While the sound is firmly based in the Less Than Jake, Mighty Mighty Bosstones and early No Doubt range, the band avoids the common criticism that ska is too thin-sounding. The band supplements their skipping beats and blasting horns with an organ that gives their high energy attack some interior soul. Also, as the EP progresses, the act isn't shy to use a raw guitar sound, that at times, shifts from punk chopping to hardcore thrashing, and at other times, almost inhabits a crust punk intonation.

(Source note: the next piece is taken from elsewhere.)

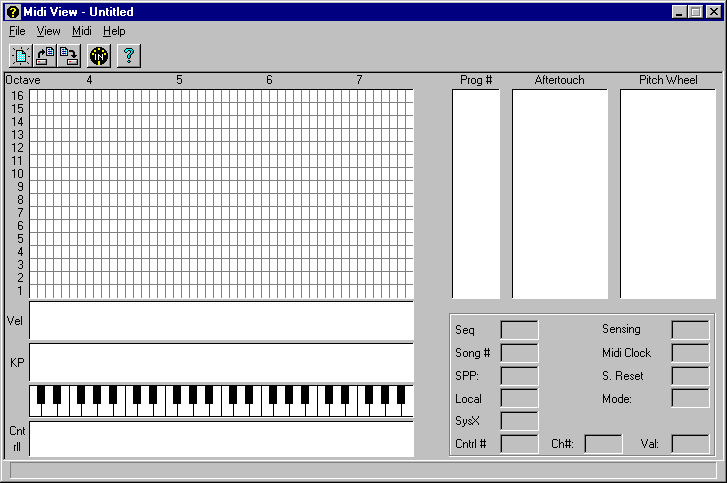Click the Vel velocity display strip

Vocalist Laura Camacho is the element that seems to draw the whole unit together. While her voice is youthful and upbeat, at times, she stretches out her pipes and comes close to blues or (Jamaican) reggae territory. Her deeper and softer calls are highlighted by her lyrics which, despite the album's sunny sound, sometimes cover tragic and even goth territory, creating an interesting contrast.

However, the band's expertise in the third wave sound also seems to hold them back. Certainly, they can kick out rapid jumpers that liven up the dance floor, but at times, the adrenaline seems to cover the inherent depth that the band has underneath. Focusing on the the band's heavier, and deeper aspects, in addition to keeping their more rocking tunes, would give the band a more rounded sound, and let them stand out from the pack. In parts, it's a shame to let the clever lyrics and multi-textured rhythm section get washed away when the speed isn't necessary. The band has soul, they just need to trust themselves to let it out.